Cassandra Day London 2015

DataStax has made it again!!

So far I’ve attended to Cassandra Day London 2014, Cassandra Summit 2014 and today’s Cassandra Day London 2015 and several Cassandra Meetups, all organised by DataStax and I can only admire them, both for the organisation itself (food, merchandising, sponsors, etc…) but most important for the quality of the contents they deliver. I can arguably say that Cassandra would not be the same without DataStax.

But now let’s focus in what’s really important to us, the contents. I usually make notes on important things I listen to in conferences and then just transcribe them here for further reading and sharing.

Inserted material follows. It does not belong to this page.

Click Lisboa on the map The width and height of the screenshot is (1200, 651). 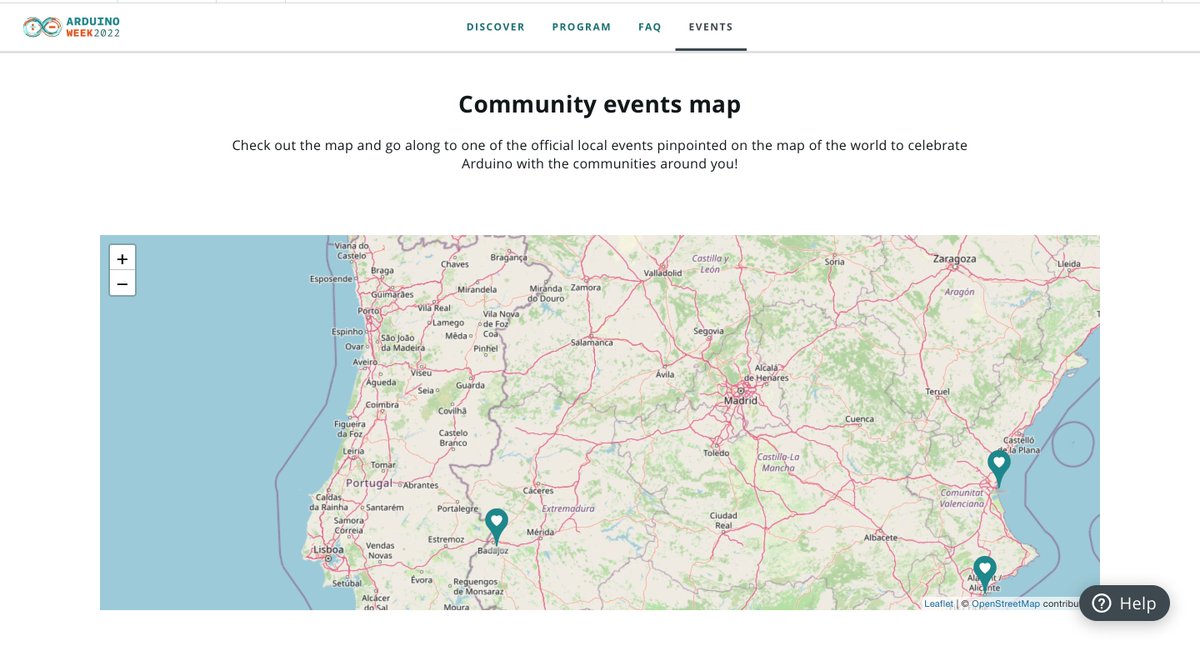tap(329, 549)
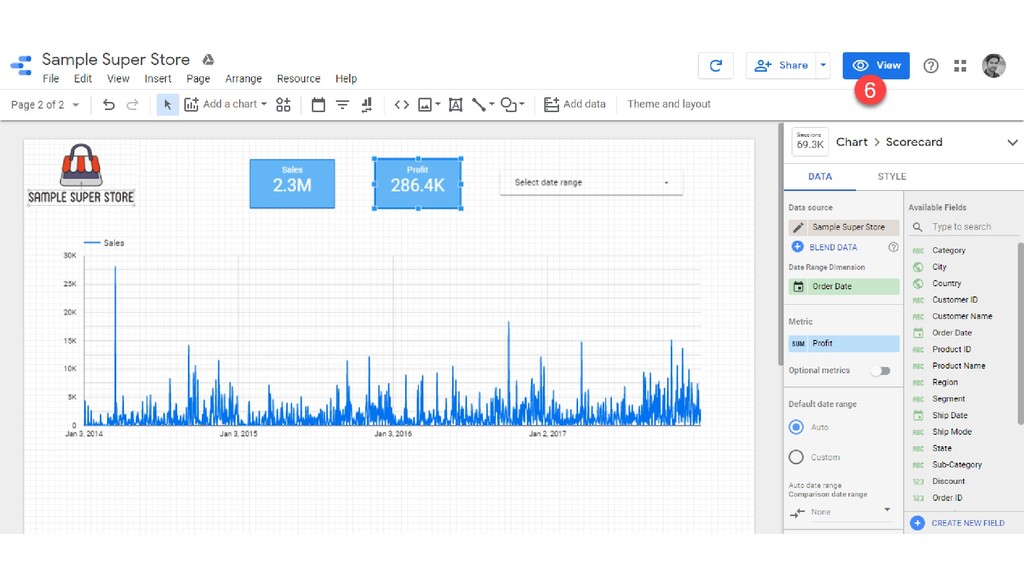Screen dimensions: 1024x576
Task: Click the URL embed code icon
Action: click(401, 104)

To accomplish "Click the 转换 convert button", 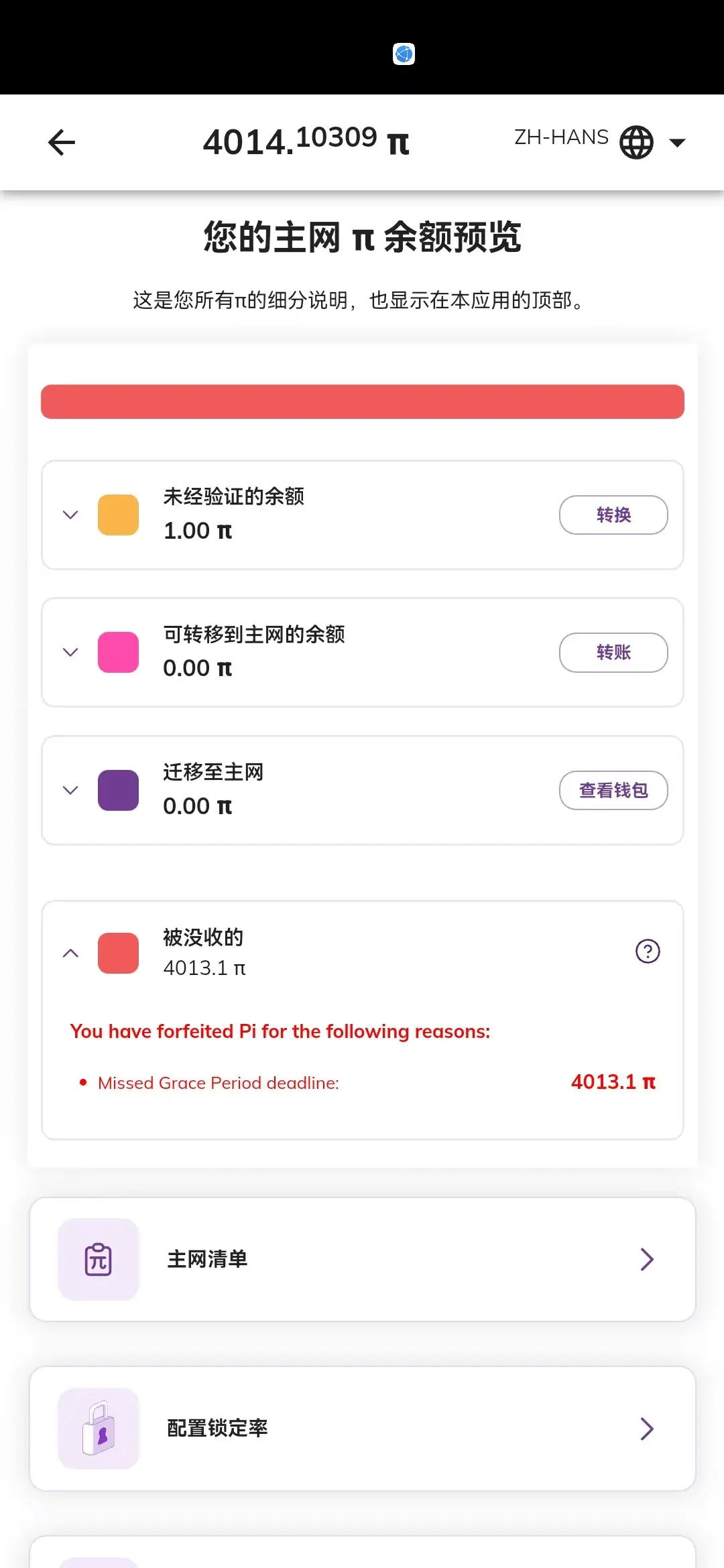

Cassandra resilience through a catastrophe’s post-mortem.

by @cjrolo

They lost slightly more than 50% of their data center and their experience was that, after some tweaks and nights awake, Cassandra could still ingest all the data.

Their setup:

  • 1Tb writes per day
  • Three nodes cluster
  • Write consistency: ONE
  • Read consistency: QUORUM

Their recommendations:

  • Five nodes cluster (RF=3)
  • >1Gb links
  • SSDs
  • Avoid Batches and Counters.

They claim to have been in Cassandra since pre releases and that particular catastrophe happened to them before DataStax had released any OpsCenter whatsoever so I was curious to know how they were monitoring their cluster. They were using the bundled Graphite Reporter along with Statsd.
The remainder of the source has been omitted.